*What this task involves*. Copy the items from the line with "Toggle the 'Отправлять" to the line with "Task: Select the #appeals channel title", both included, keeping their requests and offsetting every coordinate in the answers by adding 49. Give only those lines.

+++ Stored records +++

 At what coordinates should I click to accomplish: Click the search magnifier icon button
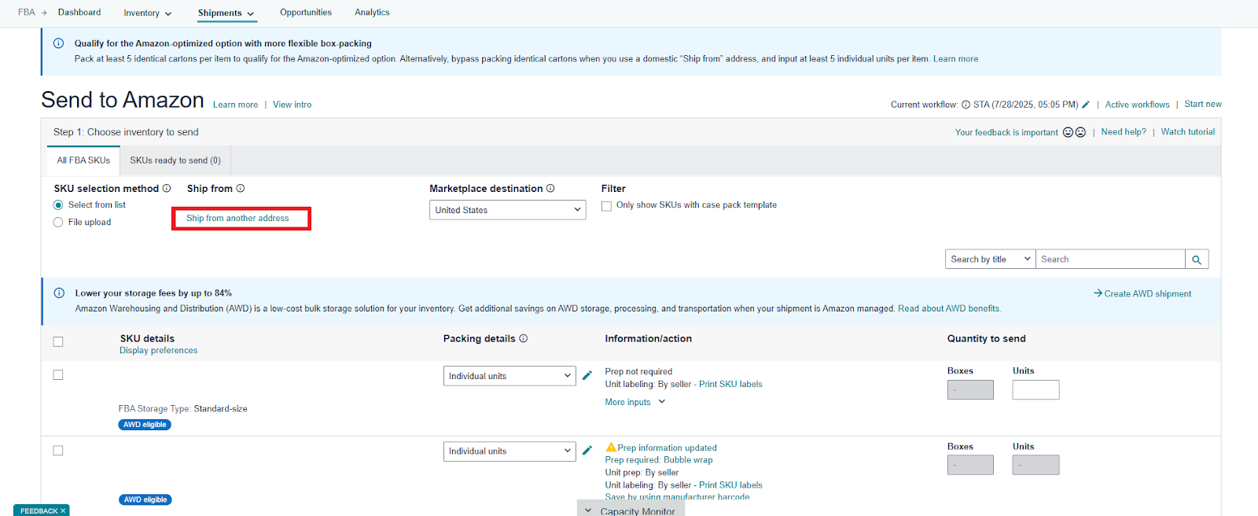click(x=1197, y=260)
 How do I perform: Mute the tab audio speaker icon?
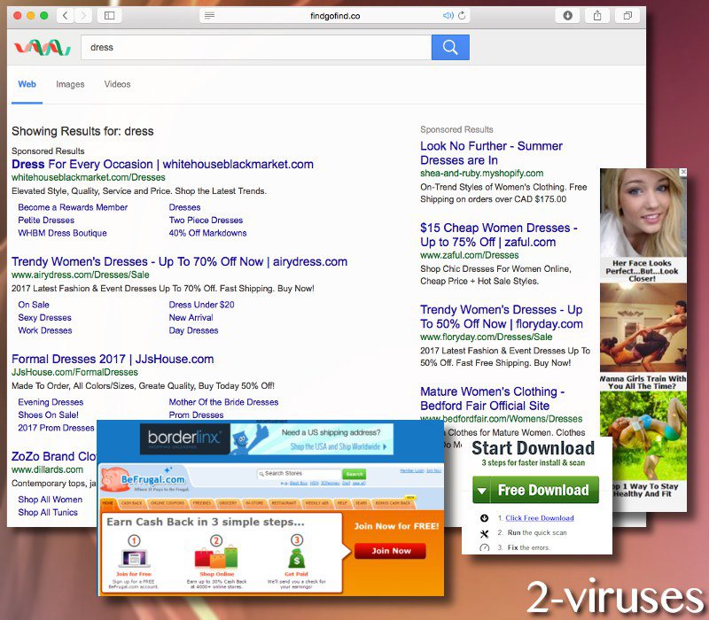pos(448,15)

+++
+++ Stored records +++

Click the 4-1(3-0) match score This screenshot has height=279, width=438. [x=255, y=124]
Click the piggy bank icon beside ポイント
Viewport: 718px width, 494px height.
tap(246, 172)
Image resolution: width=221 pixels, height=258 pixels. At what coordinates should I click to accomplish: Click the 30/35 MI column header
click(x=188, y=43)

+++
+++ Stored records +++

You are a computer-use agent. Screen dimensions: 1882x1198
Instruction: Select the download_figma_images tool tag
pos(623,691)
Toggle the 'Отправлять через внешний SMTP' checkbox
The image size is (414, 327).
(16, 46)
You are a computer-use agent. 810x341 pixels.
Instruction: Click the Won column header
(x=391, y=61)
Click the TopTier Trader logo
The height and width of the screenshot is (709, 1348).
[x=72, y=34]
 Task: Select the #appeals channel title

+++

*Response to the exercise*.
Toggle the 'Отправлять через внешний SMTP' checkbox
The image size is (414, 327).
(65, 95)
You are a computer-use agent. 810x341 pixels.
Instruction: Click the Won column header
(x=440, y=110)
Click the TopTier Trader logo
The height and width of the screenshot is (709, 1348).
[x=121, y=83]
 Task: Select the #appeals channel title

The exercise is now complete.